0

I am crawling using Apache Nutch 1.13 . During parse step I am getting this error. I am not able to produce the url leading to this error

java.lang.Exception: java.lang.NoSuchMethodError: org.apache.commons.compress.compressors.CompressorStreamFactory.<init>(Z)V
        at org.apache.hadoop.mapred.LocalJobRunner$Job.runTasks(LocalJobRunner.java:462)
        at org.apache.hadoop.mapred.LocalJobRunner$Job.run(LocalJobRunner.java:522)
Caused by: java.lang.NoSuchMethodError: org.apache.commons.compress.compressors.CompressorStreamFactory.<init>(Z)V
        at org.apache.tika.parser.pkg.CompressorParser.parse(CompressorParser.java:120)
        at org.apache.nutch.parse.tika.TikaParser.getParse(TikaParser.java:134)
        at org.apache.nutch.parse.ParseUtil.parse(ParseUtil.java:107)
        at org.apache.nutch.parse.ParseSegment.map(ParseSegment.java:109)
        at org.apache.nutch.parse.ParseSegment.map(ParseSegment.java:46)
        at org.apache.hadoop.mapred.MapRunner.run(MapRunner.java:54)
        at org.apache.hadoop.mapred.MapTask.runOldMapper(MapTask.java:453)
        at org.apache.hadoop.mapred.MapTask.run(MapTask.java:343)
        at org.apache.hadoop.mapred.LocalJobRunner$Job$MapTaskRunnable.run(LocalJobRunner.java:243)
        at java.util.concurrent.Executors$RunnableAdapter.call(Executors.java:511)
        at java.util.concurrent.FutureTask.run(FutureTask.java:266)
        at java.util.concurrent.ThreadPoolExecutor.runWorker(ThreadPoolExecutor.java:1149)
        at java.util.concurrent.ThreadPoolExecutor$Worker.run(ThreadPoolExecutor.java:624)
        at java.lang.Thread.run(Thread.java:748)

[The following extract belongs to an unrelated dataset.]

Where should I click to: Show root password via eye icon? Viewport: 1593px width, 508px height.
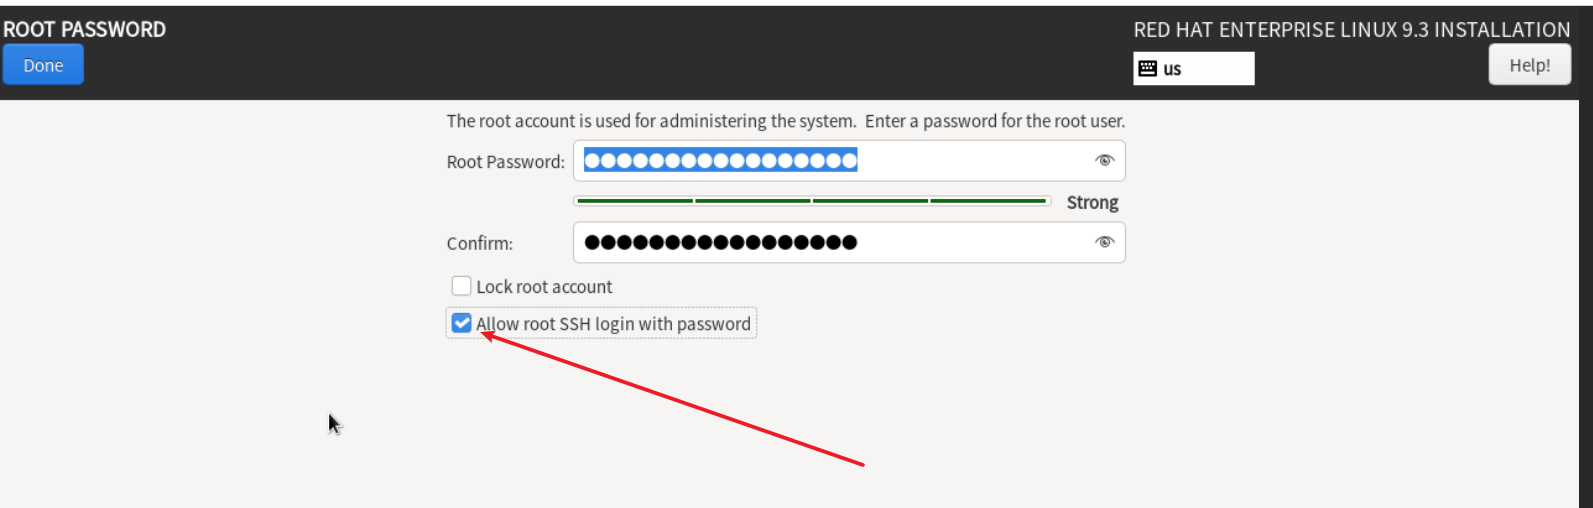tap(1104, 161)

I traced the logs but I couldn't understand the issue. Any help will b appreciated!!

Vibhor Verma
  • 161
  • 1
  • 4
  • 13
  • Looks like you have an old version of Commons Compress on your classpath. How did you get the jars, manually or with something like maven? – Gagravarr Aug 25 '18 at 13:51
  • 2
    Nutch 1.14 fixed an issue ([NUTCH-2378](https://issues.apache.org/jira/browse/NUTCH-2378)) - core library dependencies where prioritized over plugin dependencies. – Sebastian Nagel Aug 26 '18 at 16:36
  • @Gagravarr I went to the maven website and grabed it. – Vibhor Verma Aug 26 '18 at 21:11
  • @SebastianNagel I patched the issue, I found some redundant code in Apache Tika, at org.apache.tika.parser.pkg.CompressorParser.parse(CompressorParser.java:120), I just removed the boolean argument as It had same functionality even without it. Compiled it and used it. – Vibhor Verma Aug 26 '18 at 21:15
  • Thank you @SebastianNagel, I missed that issue when I was wandering in Nutch Issue Tracker. will add this patch to Nutch :D – Vibhor Verma Aug 26 '18 at 21:16

0 Answers0